Heart Failure from the Andes
Clinical Vignette
A 58-year-old man originally from rural Colombia presents to the emergency department with progressive shortness of breath and fatigue over the past 4 months. He reports worsening dyspnea on exertion, initially able to walk 2 blocks but now becoming breathless after climbing a single flight of stairs. He also notes bilateral leg swelling that has gradually increased, requiring larger shoes and difficulty wearing his usual pants.
The patient immigrated to the United States 20 years ago and works as a construction laborer. He reports no history of hypertension, diabetes, or coronary artery disease. He recalls spending childhood in a mud-walled home in the Santander region of Colombia where he was frequently bitten by "kissing bugs" (vinchucas) at night. He shows a picture of the insect (shown below) that he says would bite him and his family members. He has never received blood transfusions and does not use intravenous drugs. There is no family history of cardiomyopathy or sudden cardiac death.
On examination, he appears comfortable at rest but becomes dyspneic when speaking in full sentences. Vital signs: temperature 36.8°C, heart rate 110 bpm (regular), blood pressure 102/68 mmHg, respiratory rate 22/min, oxygen saturation 94% on room air. Jugular venous pressure is elevated to 8 cm H₂O. Cardiac exam reveals diffuse apical impulse, S3 gallop, and a 2/6 holosystolic murmur at the apex radiating to the axilla. Lung exam shows bibasilar crackles. Abdomen is soft without hepatomegaly. Lower extremities have 2+ pitting edema bilaterally.

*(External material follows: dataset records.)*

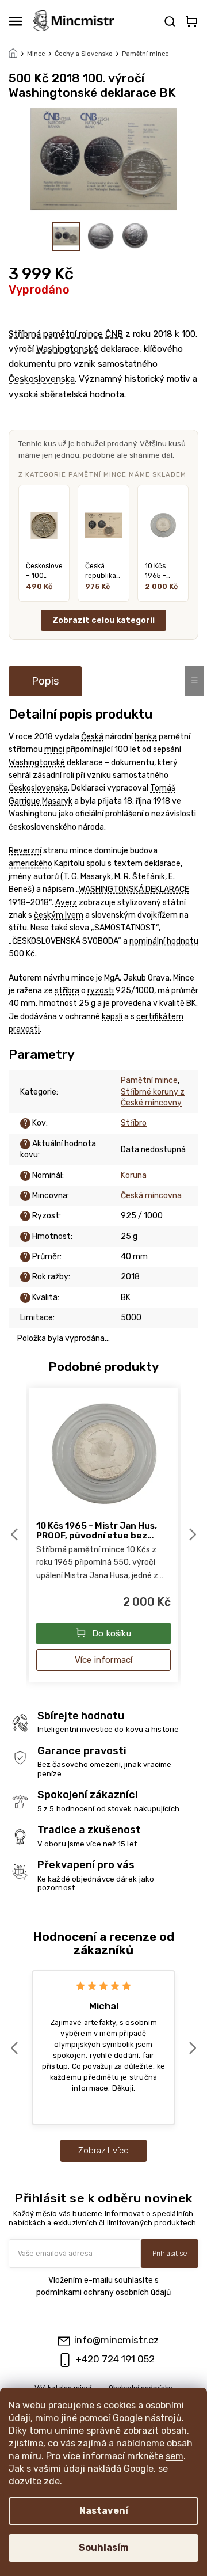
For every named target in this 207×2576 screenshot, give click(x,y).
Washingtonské (67, 349)
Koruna (134, 1175)
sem (174, 2455)
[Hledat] (169, 21)
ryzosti (100, 991)
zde (52, 2481)
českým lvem (58, 915)
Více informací (104, 1660)
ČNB (114, 334)
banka (146, 737)
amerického (30, 863)
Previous (16, 1535)
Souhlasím (104, 2547)
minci (54, 749)
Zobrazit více (103, 2150)
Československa (42, 379)
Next (194, 1535)
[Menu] (15, 21)
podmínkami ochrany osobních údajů (103, 2292)
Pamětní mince (149, 1080)
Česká (92, 737)
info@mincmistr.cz (116, 2340)
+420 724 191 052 (115, 2359)
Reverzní (25, 851)
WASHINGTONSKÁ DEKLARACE (134, 889)
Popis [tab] (45, 681)
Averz (66, 902)
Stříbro (134, 1123)
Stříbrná (25, 334)
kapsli (112, 1016)
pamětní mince (73, 334)
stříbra (67, 991)
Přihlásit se (169, 2253)
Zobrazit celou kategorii (103, 620)
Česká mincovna (151, 1195)
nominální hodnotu (163, 941)
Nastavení (103, 2510)
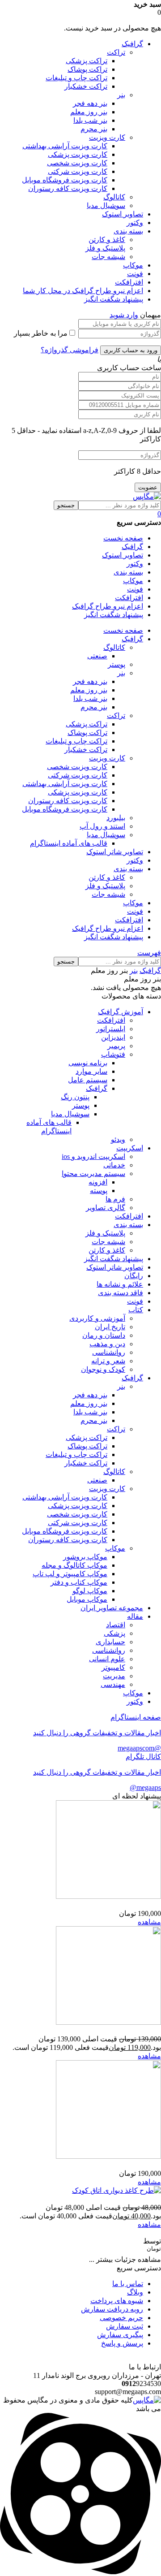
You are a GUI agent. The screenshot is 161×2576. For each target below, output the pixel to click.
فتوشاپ (113, 1054)
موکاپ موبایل (87, 1599)
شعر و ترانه (108, 1361)
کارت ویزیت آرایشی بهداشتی (64, 146)
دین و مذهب (107, 1344)
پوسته (98, 1190)
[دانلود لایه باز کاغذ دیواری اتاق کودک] (116, 2190)
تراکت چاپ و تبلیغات (76, 78)
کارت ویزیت (107, 137)
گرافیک (132, 44)
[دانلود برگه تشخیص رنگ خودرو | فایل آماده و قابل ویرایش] (108, 2156)
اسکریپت (129, 1148)
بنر (121, 95)
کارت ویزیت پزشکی (77, 154)
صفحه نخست (123, 538)
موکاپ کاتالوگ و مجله (74, 1565)
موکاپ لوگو (89, 1591)
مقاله (135, 1616)
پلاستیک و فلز (105, 248)
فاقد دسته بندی (120, 1293)
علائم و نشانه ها (120, 1284)
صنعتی (97, 656)
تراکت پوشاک (87, 69)
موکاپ (133, 265)
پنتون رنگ (75, 1097)
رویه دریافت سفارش (112, 2309)
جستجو (66, 505)
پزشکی (114, 1633)
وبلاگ (135, 2292)
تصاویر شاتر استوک (114, 1267)
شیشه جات (108, 256)
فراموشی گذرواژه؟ (69, 350)
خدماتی (114, 1165)
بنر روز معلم (88, 112)
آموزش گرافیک (120, 1012)
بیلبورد (115, 817)
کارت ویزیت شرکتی (77, 171)
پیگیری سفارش (120, 2334)
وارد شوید (124, 315)
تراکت (116, 52)
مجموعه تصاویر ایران (111, 1608)
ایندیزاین (113, 1037)
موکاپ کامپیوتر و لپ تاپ (70, 1574)
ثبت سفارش (124, 2326)
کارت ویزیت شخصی (77, 163)
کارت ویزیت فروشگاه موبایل (64, 180)
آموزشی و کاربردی (97, 1318)
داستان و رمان (103, 1335)
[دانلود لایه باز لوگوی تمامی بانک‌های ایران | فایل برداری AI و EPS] (108, 2022)
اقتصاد (115, 1625)
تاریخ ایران (110, 1327)
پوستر (116, 664)
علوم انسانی (107, 1659)
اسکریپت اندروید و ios (93, 1156)
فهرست (149, 952)
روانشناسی (108, 1352)
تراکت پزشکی (86, 61)
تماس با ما (127, 2283)
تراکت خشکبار (85, 86)
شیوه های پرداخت (116, 2300)
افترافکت (129, 282)
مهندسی (113, 1684)
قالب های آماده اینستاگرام (68, 843)
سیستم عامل (87, 1080)
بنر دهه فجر (90, 103)
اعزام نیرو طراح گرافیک (107, 606)
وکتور (135, 222)
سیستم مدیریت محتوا (93, 1173)
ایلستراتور (110, 1029)
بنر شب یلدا (90, 120)
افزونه (98, 1182)
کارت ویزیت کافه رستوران (67, 188)
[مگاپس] (147, 496)
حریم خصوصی (121, 2317)
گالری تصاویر (105, 1207)
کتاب (135, 1310)
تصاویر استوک (122, 214)
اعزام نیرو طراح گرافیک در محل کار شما (83, 290)
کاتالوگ (114, 197)
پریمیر (116, 1046)
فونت (135, 273)
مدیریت (114, 1676)
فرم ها (115, 1199)
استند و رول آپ (102, 826)
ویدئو (118, 1139)
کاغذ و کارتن (107, 239)
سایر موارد (91, 1071)
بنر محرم (93, 129)
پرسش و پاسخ (122, 2343)
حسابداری (110, 1642)
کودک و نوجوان (103, 1369)
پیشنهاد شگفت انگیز (113, 299)
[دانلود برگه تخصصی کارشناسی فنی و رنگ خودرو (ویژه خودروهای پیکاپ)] (108, 1896)
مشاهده (149, 1922)
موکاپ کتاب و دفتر (79, 1582)
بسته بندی (128, 231)
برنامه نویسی (87, 1063)
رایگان (133, 1275)
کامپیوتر (113, 1667)
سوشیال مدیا (106, 205)
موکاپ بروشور (85, 1556)
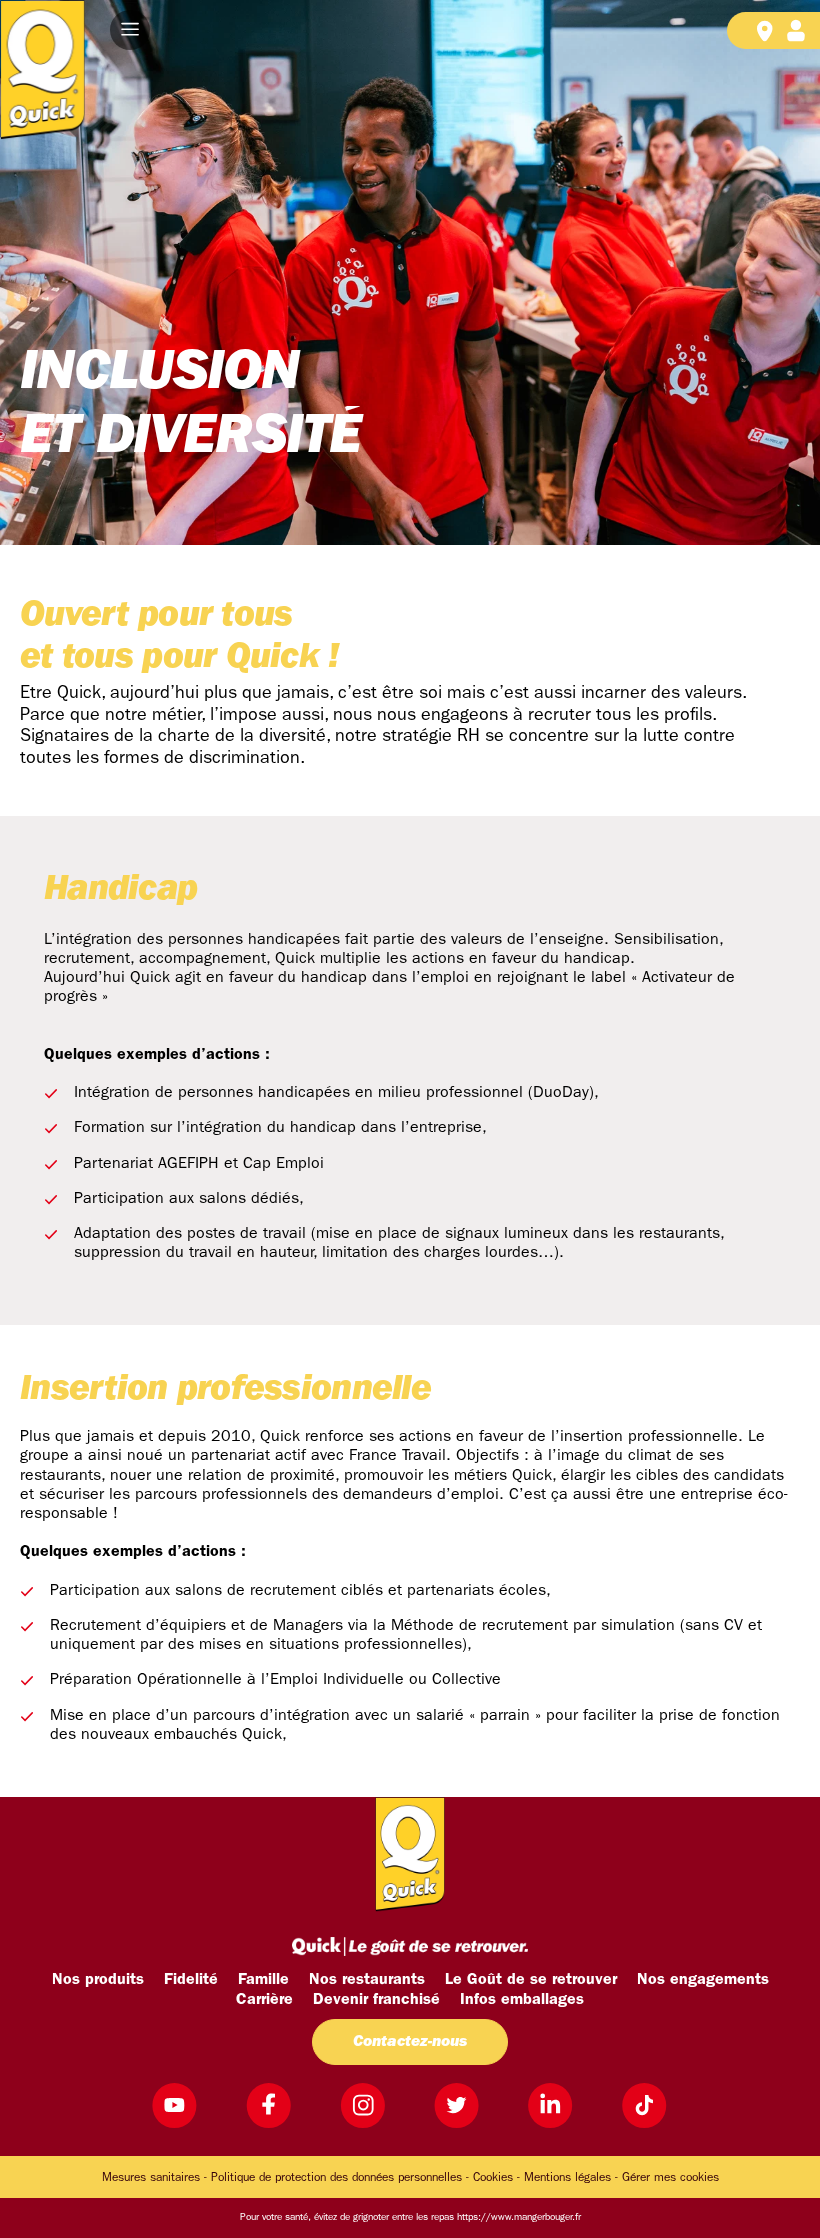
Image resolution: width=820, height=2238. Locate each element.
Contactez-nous (410, 2042)
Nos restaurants (367, 1980)
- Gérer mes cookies (667, 2178)
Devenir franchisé (376, 2000)
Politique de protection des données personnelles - (340, 2178)
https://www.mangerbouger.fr (519, 2217)
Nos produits (98, 1980)
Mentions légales (567, 2178)
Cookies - (496, 2178)
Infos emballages (522, 2000)
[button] (130, 30)
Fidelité (191, 1980)
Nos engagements (703, 1980)
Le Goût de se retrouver (531, 1980)
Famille (263, 1980)
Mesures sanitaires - (154, 2178)
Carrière (264, 2000)
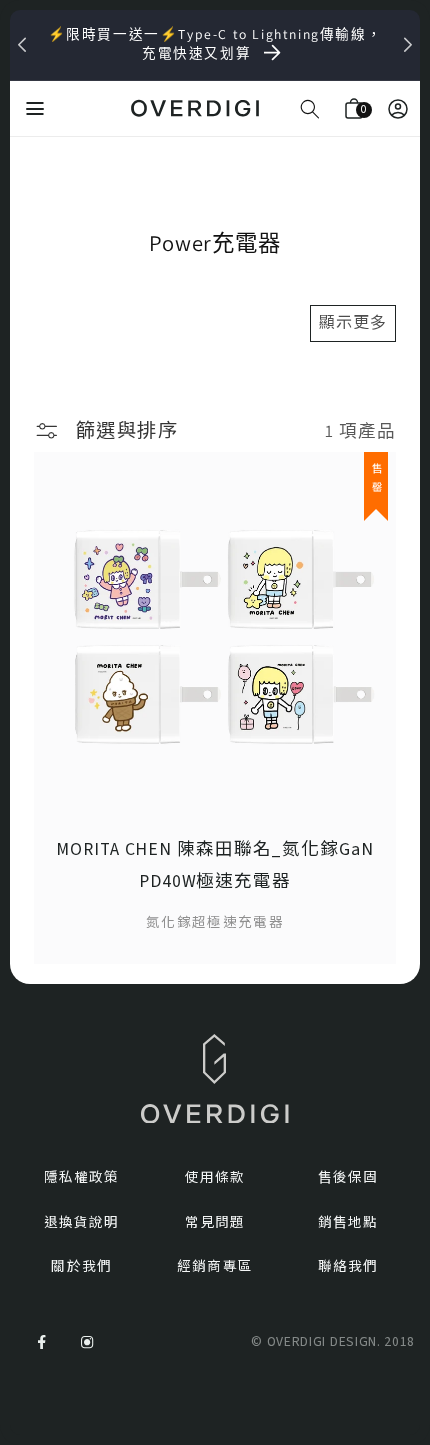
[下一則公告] (408, 45)
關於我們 (81, 1266)
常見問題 (215, 1222)
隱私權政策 (81, 1177)
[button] (310, 109)
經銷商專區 (214, 1266)
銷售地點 (348, 1222)
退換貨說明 (81, 1222)
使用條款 (215, 1177)
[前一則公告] (22, 45)
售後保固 (348, 1177)
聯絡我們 (348, 1266)
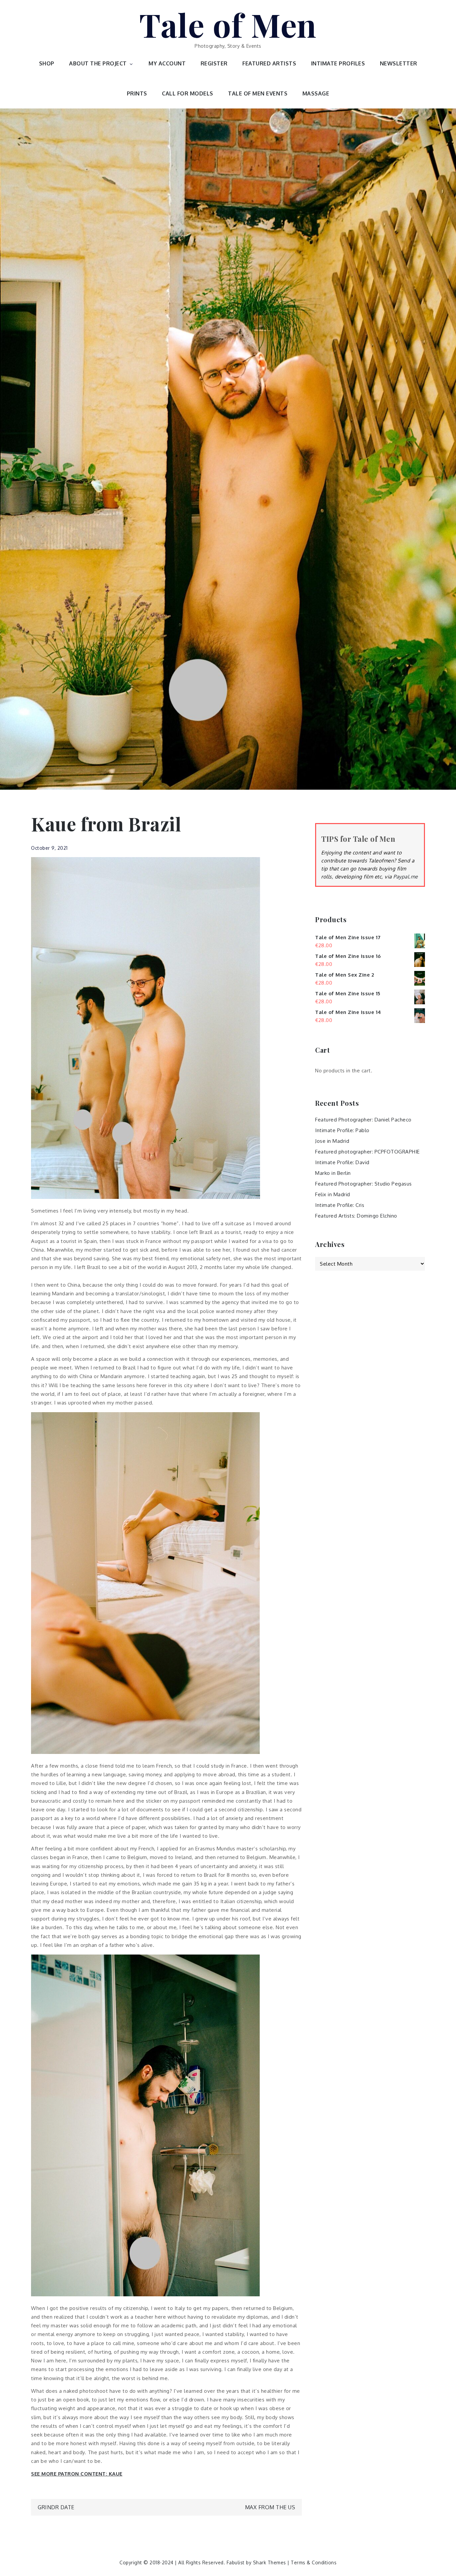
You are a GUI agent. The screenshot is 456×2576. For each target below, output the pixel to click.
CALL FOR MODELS (187, 93)
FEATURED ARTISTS (269, 63)
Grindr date (56, 2507)
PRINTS (137, 93)
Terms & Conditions (313, 2562)
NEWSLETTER (398, 63)
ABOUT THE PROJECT (98, 63)
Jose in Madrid (332, 1141)
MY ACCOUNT (167, 63)
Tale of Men (228, 24)
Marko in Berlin (333, 1173)
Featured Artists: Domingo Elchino (356, 1216)
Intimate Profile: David (342, 1162)
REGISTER (214, 63)
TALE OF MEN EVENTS (257, 93)
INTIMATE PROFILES (338, 63)
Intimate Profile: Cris (339, 1205)
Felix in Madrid (332, 1194)
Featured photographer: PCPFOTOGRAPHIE (367, 1151)
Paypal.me (405, 876)
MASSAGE (315, 93)
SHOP (46, 63)
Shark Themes (270, 2562)
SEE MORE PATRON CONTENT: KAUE (77, 2474)
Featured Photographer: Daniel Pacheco (363, 1119)
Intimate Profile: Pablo (342, 1130)
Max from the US (270, 2507)
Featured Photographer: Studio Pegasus (363, 1184)
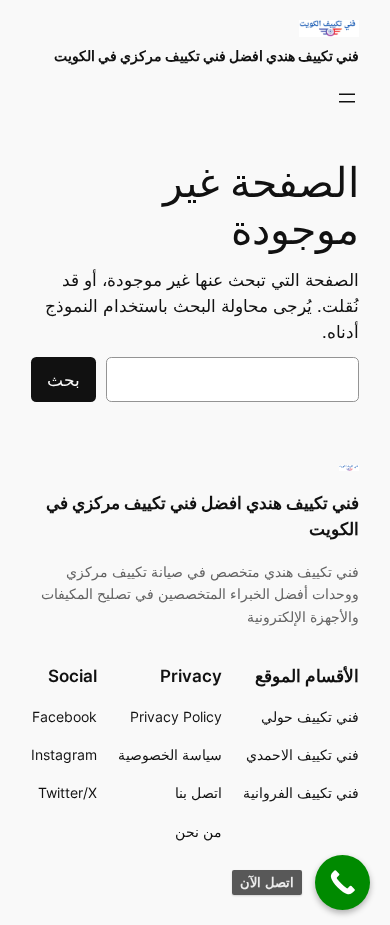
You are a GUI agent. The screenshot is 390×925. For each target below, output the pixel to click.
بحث (63, 380)
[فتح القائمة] (347, 98)
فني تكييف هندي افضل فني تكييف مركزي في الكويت (206, 55)
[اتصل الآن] (342, 882)
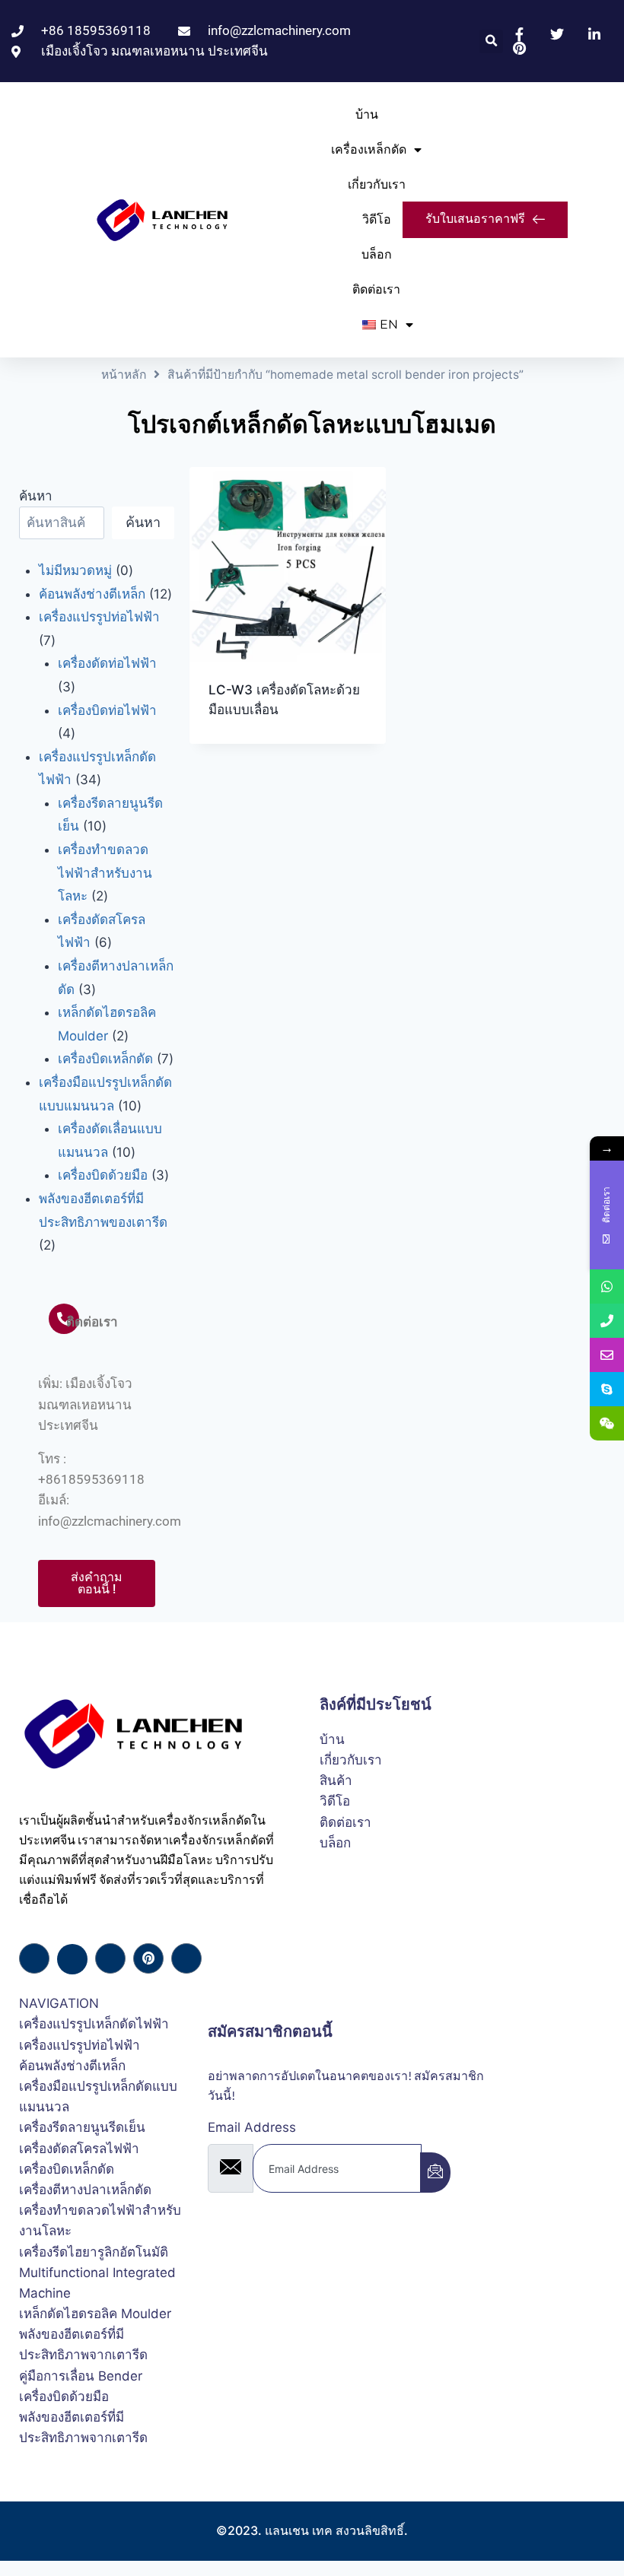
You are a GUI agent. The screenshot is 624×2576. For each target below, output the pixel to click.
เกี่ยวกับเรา (377, 184)
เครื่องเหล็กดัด (368, 149)
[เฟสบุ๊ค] (34, 1958)
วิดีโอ (376, 219)
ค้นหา (36, 495)
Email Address (252, 2127)
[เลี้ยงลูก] (148, 1958)
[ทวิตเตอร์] (72, 1959)
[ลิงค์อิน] (110, 1958)
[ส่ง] (435, 2172)
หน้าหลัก (123, 374)
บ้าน (366, 114)
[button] (491, 41)
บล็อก (376, 254)
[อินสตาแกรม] (186, 1958)
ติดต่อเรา (376, 289)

Laboratory studies show normal complete blood count, comprehensive metabolic panel, and thyroid function tests. B-type natriuretic peptide (BNP) is elevated at 850 pg/mL. Electrocardiogram reveals sinus tachycardia, right bundle branch block, and frequent premature ventricular contractions. Echocardiogram demonstrates severe biventricular systolic dysfunction with left ventricular ejection fraction of 30%, apical aneurysm, and apical thrombus. Chest X-ray shows cardiomegaly with pulmonary vascular congestion.

Triatomine bug (kissing bug).
Question 1
What is the most likely cause of this patient's cardiomyopathy?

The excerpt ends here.